WDFY4, also known as WD repeat- and FYVE domain-containing protein 4, is a member of the BEACH (Beige and Chediak-Higashi) domain-containing family. It plays essential roles in the immune system, especially in the cross-presentation of classic dendritic cells, reactive oxygen species-induced apoptosis of CD8+ T cells, and non-canonical autophagic activity in B cells [3].

In gene knockout (KO) mouse models, Wdfy4 -/- mice fail to prime virus-specific CD8+ T cells in vivo or induce tumor rejection, indicating its crucial role in cross-presentation for antiviral and antitumor immunity [1]. In NOD mice, inactivation of Wdfy4 using Nuclease technology (NOD.Wdfy4 -/-) ameliorates autoimmune diabetes and insulitis, suggesting that priming of autoreactive CD8+ T cells in NOD mice requires cross-presentation by cDC1, which depends on Wdfy4 [2]. Lack of Wdfy4 in mice promotes Th2 cell differentiation, aggravating ovalbumin-induced asthma [4]. Also, selective deficiency of Wdfy4 in T cells leads to a reduction in the number of CD8+ T cells via reactive oxygen species-induced apoptosis, promoting tumor growth [5]. In B cells, loss of Wdfy4 in Wdfy4 conditional knockout (CKO) mice decreases the number of total B cells and some B cell subpopulations, alleviating SLE phenotypes [6].

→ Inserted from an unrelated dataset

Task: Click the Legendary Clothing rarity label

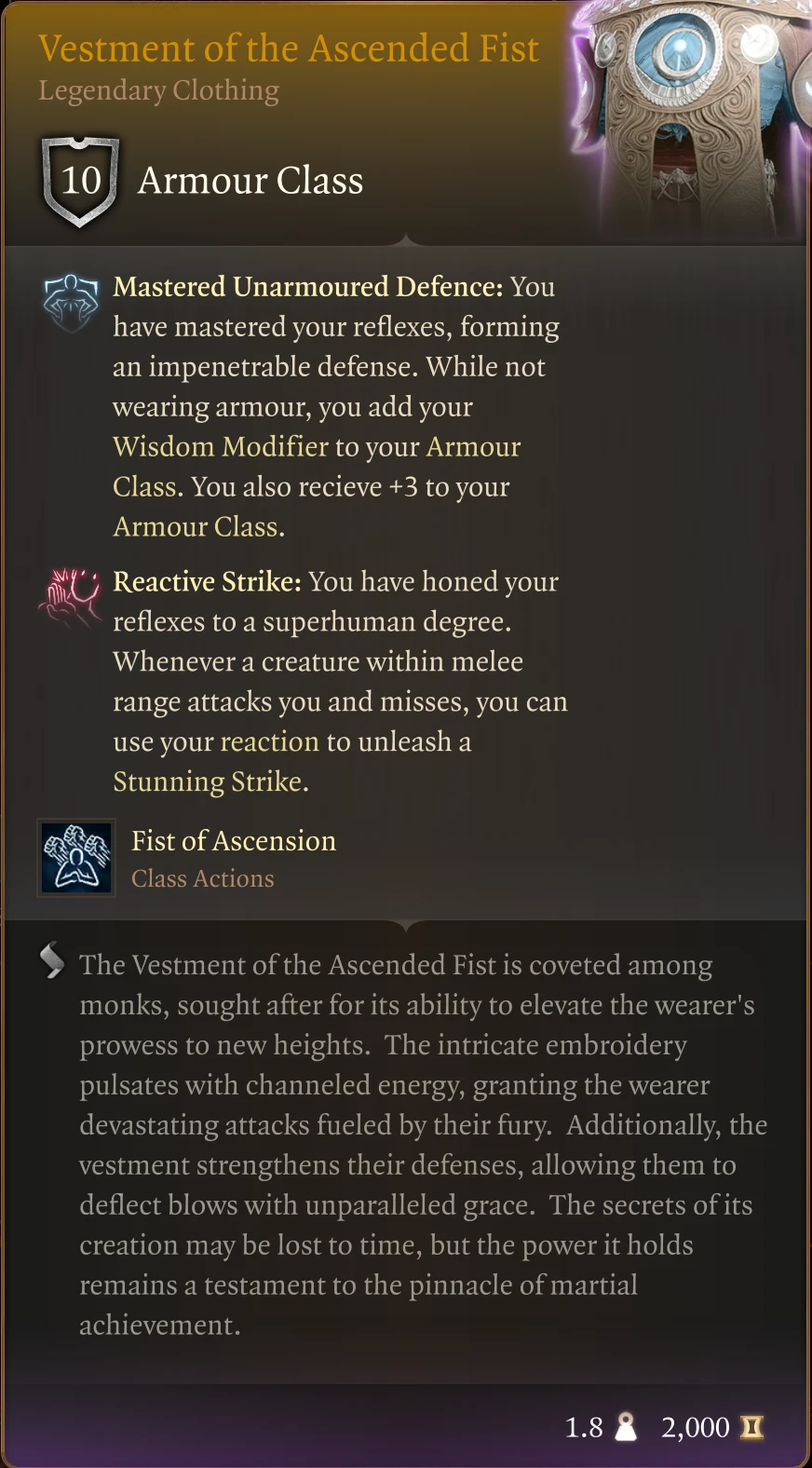Action: (159, 91)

In conclusion, WDFY4 is vital for multiple immune-related functions, including cross-presentation, T-cell and B-cell regulation. The use of Wdfy4 KO and CKO mouse models has significantly advanced our understanding of its roles in antiviral, antitumor immunity, and autoimmune diseases such as diabetes, asthma, and SLE.